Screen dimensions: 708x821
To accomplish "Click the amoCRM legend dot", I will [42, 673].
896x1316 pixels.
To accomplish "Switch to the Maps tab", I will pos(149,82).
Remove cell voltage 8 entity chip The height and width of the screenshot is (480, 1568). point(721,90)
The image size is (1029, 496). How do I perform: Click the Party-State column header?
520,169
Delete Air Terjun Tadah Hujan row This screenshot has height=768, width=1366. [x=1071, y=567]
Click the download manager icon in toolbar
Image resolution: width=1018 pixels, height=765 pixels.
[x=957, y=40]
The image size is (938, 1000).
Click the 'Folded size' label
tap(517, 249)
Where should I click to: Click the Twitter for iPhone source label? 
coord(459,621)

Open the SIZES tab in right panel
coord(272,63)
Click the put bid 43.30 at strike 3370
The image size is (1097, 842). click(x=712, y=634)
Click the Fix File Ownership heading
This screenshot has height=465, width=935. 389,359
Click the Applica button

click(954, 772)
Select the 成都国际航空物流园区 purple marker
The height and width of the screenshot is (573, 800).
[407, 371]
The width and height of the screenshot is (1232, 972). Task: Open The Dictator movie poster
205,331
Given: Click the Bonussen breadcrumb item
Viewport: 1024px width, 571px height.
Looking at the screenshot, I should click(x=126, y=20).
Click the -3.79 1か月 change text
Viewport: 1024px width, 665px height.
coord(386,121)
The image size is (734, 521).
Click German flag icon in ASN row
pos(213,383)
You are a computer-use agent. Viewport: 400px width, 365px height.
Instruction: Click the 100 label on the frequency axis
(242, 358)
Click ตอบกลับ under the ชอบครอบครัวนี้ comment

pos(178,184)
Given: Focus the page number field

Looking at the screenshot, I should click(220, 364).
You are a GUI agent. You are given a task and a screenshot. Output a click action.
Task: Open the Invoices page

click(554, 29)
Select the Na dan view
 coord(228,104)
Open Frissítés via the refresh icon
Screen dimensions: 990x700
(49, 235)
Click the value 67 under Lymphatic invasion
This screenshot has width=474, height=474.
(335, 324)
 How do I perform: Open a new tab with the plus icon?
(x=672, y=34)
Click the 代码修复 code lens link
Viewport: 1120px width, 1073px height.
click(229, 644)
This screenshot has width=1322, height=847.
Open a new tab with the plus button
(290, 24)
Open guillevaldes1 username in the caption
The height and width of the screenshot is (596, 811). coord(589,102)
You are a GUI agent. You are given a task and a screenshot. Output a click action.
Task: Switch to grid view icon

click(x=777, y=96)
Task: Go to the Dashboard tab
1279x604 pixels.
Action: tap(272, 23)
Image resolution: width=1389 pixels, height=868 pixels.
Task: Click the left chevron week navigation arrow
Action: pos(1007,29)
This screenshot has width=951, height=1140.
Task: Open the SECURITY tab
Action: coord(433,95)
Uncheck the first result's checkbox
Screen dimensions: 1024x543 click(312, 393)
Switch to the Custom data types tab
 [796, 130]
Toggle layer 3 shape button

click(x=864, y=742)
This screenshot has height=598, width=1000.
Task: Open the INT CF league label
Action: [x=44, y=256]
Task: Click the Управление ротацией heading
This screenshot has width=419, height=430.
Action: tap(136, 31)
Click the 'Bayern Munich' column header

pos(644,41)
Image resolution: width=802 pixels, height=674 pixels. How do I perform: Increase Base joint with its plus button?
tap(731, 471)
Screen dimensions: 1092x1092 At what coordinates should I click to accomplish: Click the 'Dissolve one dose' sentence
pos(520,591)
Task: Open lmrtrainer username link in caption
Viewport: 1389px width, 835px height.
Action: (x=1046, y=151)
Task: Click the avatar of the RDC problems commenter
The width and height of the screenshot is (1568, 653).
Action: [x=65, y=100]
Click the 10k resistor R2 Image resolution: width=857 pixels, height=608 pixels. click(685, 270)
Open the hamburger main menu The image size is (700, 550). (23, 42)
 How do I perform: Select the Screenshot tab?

What to work on
Final part of the records: return the line that contains "Click the 10k" and every line after it, exactly, with no other lines added.

Solution below
Click the 10k resistor R2 Image resolution: width=857 pixels, height=608 pixels. click(685, 270)
Open the hamburger main menu The image size is (700, 550). (23, 42)
 How do I perform: Select the Screenshot tab?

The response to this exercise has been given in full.